Recently the Restech pH probe has emerged as a more comfortable probe for patients due to its positioning in the oropharynx. However, there are no previous studies investigating the relationship between Restech pH probe results and the LPR symptomatology/examination findings. This is a difficult relationship to assess for several reasons. First, while the current standard is for any two or more events (pH <6.0) to be considered a positive Restech study, no studies have actually established how many positive pH events are needed to stand as a positive study. Additionally, since the RSI is a subjective rating on the part of the patient, the results depend on the patient’s perception of their degree of “impairment” and this is unlikely to correlate with objective test results in some patients. Regarding inflated RSI ratings, we found a highly elevated ROS (greater than 10 positive systems) was a strong predictor of an unusually inflated RSI. Furthermore, all of the patients with this diffusely elevated ROS were on anxiolytic medications, suggesting a possible relationship between anxiety and diffusely elevated ratings on subjective self-assessment tools such as ROS and RSI. Surprisingly, the RFS was also elevated in some of these patients, possibly reflecting physician bias related to the physician knowing the RSI at the time of the videostroboscopy examination. Regardless, when the patients with diffusely elevated ROS were excluded from the analysis, those patients with abnormal Restech pH probe studies had significantly higher RFS and RSI than those patients with normal Restech studies. Thus, this data supports a positive association between the RSI, RFS and Restech probe results, which helps support the validity of the Restech probe as a diagnostic tool for LPR.
Future studies involving larger patient numbers will be necessary to help validate the Restech system as a diagnostic test for LPR. Additionally, investigating the positive predictive value of the Restech test (for predicting a positive response to PPI therapy) will be helpful in establishing it as a clinically useful diagnostic test, and such studies are currently underway at our institution.

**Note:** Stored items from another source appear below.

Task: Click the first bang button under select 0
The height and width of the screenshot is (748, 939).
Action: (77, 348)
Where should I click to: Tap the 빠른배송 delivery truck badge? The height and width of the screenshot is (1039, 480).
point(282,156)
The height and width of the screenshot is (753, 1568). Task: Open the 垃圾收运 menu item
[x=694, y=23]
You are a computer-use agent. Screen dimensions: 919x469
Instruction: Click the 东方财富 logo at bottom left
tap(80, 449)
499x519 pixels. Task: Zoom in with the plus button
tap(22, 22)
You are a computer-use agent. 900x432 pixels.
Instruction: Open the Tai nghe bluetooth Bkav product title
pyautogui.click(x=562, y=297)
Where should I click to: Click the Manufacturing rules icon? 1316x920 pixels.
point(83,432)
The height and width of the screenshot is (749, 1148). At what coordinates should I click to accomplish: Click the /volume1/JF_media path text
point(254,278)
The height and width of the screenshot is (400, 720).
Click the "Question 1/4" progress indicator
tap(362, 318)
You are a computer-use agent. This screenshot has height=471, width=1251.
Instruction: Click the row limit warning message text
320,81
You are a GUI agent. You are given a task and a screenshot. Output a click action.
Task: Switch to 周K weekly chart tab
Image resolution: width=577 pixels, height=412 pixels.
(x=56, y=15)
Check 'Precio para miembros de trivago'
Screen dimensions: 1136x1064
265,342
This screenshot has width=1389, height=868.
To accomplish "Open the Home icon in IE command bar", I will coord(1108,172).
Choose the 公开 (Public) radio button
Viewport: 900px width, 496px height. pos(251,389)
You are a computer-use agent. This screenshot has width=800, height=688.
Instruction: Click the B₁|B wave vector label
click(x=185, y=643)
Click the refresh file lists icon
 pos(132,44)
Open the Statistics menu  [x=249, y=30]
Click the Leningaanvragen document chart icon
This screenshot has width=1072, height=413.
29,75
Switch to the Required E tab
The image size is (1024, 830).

Table 1: Reflux Symptom Index (RSI).
Hoarseness or a problem with your voice |
Clearing your throat |
Excess throat mucus or postnasal drip |
Difficulty swallowing food, liquids, or pills |
Coughing after you have eaten or after lying down |
Breathing difficulties or choking episodes |
Troublesome or annoying cough |
Sensations of something sticking in your throat or a lump in your throat |
Heartburn, chest pain, indigestion, or stomach acid coming up |
Table 2: Reflux Finding Score (RFS).
Pseudosulcus | 0, absent; 2, present |
Ventricular obliteration | 0, none; 2, partial; 4, complete |
Erythema/hyperemia | 0, none; 2, arytenoids only; 4, diffuse |
Vocal fold edema | 0, none; 1, mild; 2, moderate; 3, severe; 4, polypoid |
Diffuse laryngeal edema | 0, none; 1, mild; 2, moderate; 3, severe; 4, obstructing |
Posterior commissure hypertrophy | 0, none; 1, mild; 2, moderate; 3, severe; 4, obstructing |
Granuloma/granulation | 0, absent; 2, present |
Thick endolaryngeal mucus | 0, absent; 2, present |
CONCLUSION
The Restech probe is evolving as an effective test in diagnosing LPR. It has a positive association with RSI and RFS results, especially in patients without a previous history of anxiety.